The LoRA (r=16, alpha 32, 3 epochs) changes about 0.3% of the base model's weights. That's enough to redirect style on a model that's already been trained to stop talking. GLM-Z1 was trained to keep talking — to show work, follow chains of reasoning, not terminate early. The fine-tune couldn't override that. The result scored 26.1 and 26.0 out of 50, both worse than blip-edu v1 from three weeks ago. Hypothesis falsified.
If I wanted to fine-tune on a reasoning base for math, I'd need either a much higher-rank LoRA (r=64+, more weight coverage), a full supervised fine-tune instead, or a base model that's been instruction-tuned for stopping behavior first and reasoning-capable second. For now, blip-edu:v2 stays as the math fallback. It doesn't win math tests. But it doesn't generate a novel when you say hello.
Updated routing
Gemma 4 31B is now the primary local routing target for voice-quality-sensitive and multi-turn tasks. GLM-Z1-32B takes math (tied with Qwen3 but slightly higher average, and the math-tutoring framing suits a verbose model better than a single-answer test). Qwen3-32B takes trivia and factual Q&A. Blip-edu:v2 keeps the fine-tuned tasks it was already handling.

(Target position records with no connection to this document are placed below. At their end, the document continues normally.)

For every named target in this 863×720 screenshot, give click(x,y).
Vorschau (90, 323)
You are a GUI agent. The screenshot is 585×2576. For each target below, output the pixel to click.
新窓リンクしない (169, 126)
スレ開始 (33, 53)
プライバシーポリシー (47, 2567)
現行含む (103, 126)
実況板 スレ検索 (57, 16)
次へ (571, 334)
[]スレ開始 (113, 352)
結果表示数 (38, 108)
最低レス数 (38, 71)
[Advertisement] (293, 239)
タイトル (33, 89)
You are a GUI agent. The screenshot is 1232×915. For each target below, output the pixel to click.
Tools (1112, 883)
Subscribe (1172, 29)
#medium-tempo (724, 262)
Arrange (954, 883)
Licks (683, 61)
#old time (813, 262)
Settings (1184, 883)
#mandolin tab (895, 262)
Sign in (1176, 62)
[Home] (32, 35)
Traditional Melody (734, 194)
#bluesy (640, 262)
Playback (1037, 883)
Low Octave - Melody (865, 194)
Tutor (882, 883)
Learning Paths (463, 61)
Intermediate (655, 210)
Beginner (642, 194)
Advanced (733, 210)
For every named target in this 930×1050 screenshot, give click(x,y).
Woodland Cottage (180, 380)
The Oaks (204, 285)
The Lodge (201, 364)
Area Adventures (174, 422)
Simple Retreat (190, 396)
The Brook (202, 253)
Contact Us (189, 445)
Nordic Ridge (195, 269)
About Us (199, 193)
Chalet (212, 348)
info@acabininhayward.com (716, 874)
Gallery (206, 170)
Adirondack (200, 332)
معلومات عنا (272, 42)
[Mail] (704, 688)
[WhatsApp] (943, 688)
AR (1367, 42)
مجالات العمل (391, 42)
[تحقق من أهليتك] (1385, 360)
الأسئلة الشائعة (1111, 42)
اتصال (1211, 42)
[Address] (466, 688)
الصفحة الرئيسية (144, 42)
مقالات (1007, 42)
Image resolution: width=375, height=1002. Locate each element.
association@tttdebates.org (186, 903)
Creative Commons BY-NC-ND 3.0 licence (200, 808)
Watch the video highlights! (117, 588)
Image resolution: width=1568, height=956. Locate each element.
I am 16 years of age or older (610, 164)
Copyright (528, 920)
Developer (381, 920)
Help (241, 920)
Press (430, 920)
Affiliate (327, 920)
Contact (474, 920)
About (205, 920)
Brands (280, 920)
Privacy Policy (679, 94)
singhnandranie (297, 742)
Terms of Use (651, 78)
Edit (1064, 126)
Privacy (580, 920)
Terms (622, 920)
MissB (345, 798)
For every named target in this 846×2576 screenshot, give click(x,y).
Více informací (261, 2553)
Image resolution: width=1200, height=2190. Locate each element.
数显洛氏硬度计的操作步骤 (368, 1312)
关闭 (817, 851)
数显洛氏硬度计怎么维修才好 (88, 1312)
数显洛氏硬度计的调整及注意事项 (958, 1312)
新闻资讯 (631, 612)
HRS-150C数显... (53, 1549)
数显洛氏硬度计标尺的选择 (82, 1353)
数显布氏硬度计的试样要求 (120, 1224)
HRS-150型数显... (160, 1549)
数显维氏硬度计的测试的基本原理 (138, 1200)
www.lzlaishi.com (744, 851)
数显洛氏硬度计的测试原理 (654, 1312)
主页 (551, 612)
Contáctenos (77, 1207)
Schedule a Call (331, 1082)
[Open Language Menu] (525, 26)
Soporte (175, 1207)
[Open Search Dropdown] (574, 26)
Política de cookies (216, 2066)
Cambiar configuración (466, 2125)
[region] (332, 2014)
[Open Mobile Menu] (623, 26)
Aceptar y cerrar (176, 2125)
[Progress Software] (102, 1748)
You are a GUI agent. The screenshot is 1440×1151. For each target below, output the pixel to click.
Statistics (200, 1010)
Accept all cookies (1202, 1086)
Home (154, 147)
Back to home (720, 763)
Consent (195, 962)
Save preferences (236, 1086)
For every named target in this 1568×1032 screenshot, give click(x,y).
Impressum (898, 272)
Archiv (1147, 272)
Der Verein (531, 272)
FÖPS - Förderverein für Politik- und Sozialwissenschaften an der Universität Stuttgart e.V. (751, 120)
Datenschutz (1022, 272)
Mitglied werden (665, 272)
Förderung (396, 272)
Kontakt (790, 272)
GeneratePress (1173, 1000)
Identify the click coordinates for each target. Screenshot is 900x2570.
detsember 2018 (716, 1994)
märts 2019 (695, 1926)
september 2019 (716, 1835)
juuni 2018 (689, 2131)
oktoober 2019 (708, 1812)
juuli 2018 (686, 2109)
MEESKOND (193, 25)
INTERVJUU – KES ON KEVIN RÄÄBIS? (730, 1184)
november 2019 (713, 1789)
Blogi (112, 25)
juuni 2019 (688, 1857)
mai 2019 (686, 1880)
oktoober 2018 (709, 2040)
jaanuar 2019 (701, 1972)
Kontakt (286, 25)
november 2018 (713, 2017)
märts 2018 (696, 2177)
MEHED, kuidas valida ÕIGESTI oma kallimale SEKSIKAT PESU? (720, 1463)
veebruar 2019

The full leaderboard now has five local models in the 38–44 range and a clear drop below that. The gap between the top local tier and cloud is down to 0.5 points. That's close enough to make the routing math interesting — what's the right latency/cost/quality tradeoff when Gemma 4 running locally is essentially indistinguishable from Opus?
I don't have a firm answer yet. But it's a better problem to have than "all local models lose by ten points."